• [TASK STATEMENT] Among the lines below, a stretch begins at the one with "Where should I click to: Open Yêu" and ends at the one with "Click the pocket". Repeat that stretch exactly, ends included.
--*--
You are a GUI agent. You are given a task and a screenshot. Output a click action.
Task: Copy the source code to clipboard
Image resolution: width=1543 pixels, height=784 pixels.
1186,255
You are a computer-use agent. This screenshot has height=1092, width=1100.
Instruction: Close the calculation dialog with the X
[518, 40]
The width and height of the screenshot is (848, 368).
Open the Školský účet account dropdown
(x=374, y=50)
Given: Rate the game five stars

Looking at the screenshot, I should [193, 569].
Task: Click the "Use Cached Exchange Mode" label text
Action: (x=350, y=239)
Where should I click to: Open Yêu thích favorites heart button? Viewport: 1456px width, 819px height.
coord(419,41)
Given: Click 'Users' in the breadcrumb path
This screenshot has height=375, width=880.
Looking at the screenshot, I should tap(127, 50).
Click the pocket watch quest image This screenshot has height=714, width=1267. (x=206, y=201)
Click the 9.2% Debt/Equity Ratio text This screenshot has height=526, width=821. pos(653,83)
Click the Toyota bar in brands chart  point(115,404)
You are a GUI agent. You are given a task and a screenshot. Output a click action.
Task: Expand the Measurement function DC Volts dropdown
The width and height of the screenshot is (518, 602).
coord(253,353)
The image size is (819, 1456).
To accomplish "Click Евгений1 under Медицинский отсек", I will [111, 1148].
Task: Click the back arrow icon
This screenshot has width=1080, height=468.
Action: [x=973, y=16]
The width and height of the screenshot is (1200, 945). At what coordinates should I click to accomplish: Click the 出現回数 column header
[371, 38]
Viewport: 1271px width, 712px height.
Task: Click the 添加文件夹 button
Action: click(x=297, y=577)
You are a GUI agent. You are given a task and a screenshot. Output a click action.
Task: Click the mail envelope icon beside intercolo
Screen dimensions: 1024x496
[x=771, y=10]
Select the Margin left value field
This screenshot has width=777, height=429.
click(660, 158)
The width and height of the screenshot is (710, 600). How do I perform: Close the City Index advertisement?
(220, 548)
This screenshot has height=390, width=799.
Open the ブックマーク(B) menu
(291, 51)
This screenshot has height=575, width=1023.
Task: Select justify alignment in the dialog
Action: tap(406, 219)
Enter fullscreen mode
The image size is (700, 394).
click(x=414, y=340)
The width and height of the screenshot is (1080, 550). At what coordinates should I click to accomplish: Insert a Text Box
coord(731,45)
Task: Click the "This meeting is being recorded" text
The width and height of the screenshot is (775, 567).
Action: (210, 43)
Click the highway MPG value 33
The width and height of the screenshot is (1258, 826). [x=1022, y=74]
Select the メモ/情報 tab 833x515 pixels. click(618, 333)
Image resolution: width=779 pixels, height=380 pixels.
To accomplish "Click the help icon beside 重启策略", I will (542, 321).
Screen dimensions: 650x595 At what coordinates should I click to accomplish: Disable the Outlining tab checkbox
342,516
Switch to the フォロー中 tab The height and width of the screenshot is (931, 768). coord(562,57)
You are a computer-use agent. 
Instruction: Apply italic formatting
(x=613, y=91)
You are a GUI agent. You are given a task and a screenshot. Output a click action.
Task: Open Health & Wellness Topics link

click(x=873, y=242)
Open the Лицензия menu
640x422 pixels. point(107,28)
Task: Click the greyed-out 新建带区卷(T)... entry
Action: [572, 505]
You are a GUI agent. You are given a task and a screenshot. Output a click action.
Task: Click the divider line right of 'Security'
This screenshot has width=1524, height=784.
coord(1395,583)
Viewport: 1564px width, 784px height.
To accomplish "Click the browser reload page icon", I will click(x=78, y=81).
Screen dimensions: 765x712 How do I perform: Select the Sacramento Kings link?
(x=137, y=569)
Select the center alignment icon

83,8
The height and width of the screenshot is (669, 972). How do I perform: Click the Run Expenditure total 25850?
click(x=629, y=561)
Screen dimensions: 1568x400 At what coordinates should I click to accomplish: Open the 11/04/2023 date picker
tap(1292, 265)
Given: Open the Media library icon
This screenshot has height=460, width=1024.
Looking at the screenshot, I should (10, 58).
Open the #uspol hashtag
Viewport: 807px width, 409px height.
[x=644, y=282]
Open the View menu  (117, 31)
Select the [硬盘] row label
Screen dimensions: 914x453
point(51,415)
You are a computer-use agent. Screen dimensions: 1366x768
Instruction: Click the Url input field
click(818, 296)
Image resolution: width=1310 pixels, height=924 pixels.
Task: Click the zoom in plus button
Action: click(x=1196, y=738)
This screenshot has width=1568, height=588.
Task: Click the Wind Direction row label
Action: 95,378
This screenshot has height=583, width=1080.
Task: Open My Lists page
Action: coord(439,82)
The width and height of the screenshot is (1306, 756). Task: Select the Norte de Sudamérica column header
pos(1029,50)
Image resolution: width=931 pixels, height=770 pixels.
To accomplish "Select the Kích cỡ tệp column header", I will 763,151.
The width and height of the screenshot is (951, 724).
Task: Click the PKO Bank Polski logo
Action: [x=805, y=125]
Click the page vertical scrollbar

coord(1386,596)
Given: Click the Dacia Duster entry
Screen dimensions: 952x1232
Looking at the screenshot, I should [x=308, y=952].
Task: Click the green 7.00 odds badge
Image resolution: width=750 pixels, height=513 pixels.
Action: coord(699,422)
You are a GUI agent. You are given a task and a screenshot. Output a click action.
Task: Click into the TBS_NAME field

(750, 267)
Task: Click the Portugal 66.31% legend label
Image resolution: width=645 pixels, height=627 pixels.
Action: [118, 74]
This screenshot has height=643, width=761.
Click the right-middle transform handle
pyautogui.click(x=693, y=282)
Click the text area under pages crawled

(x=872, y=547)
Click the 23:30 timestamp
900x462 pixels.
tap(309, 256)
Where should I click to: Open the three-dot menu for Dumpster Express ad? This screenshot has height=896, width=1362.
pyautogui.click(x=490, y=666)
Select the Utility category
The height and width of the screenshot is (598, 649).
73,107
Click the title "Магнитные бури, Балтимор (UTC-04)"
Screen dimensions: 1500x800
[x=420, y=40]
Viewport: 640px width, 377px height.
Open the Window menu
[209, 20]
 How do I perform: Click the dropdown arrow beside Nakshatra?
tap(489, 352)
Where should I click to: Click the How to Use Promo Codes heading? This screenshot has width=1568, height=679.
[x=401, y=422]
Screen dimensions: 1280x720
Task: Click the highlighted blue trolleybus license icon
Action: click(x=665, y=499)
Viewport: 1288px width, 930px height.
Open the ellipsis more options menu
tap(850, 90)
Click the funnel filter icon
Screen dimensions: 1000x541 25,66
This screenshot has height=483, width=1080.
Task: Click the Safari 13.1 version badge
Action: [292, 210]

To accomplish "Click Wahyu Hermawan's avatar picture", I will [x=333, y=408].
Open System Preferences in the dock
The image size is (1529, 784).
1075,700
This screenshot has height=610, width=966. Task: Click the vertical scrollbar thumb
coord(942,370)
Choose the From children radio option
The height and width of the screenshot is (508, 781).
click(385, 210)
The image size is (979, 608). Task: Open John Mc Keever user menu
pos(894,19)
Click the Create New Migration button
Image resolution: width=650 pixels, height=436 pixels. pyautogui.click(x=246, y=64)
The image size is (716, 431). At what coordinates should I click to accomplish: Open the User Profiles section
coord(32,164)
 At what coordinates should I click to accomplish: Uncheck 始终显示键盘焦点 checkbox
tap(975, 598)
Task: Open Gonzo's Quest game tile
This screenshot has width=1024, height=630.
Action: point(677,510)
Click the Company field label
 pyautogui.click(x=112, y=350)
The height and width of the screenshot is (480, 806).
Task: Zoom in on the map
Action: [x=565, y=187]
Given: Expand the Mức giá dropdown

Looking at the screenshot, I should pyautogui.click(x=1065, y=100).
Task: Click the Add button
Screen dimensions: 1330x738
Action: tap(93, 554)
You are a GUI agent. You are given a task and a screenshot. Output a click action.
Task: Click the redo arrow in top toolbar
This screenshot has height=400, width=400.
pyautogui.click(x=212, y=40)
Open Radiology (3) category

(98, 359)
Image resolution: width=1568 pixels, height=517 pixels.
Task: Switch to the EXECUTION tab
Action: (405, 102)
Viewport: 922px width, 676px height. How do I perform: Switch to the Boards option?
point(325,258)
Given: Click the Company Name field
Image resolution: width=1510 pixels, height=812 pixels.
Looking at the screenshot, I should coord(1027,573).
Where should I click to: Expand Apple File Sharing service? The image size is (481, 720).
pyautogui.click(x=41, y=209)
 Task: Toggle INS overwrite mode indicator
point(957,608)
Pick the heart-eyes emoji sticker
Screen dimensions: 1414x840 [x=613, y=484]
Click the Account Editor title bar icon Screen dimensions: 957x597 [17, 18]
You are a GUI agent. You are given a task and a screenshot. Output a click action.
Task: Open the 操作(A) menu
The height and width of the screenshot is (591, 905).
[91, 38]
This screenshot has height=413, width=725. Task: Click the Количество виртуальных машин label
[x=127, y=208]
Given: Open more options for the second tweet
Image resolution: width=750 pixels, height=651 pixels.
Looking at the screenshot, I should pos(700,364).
--*--
• [YOUR SOLUTION]
Where should I click to: Open Yêu thích favorites heart button? Viewport: 1456px width, 819px height.
coord(419,41)
Given: Click 'Users' in the breadcrumb path
This screenshot has height=375, width=880.
Looking at the screenshot, I should tap(127, 50).
Click the pocket watch quest image This screenshot has height=714, width=1267. (x=206, y=201)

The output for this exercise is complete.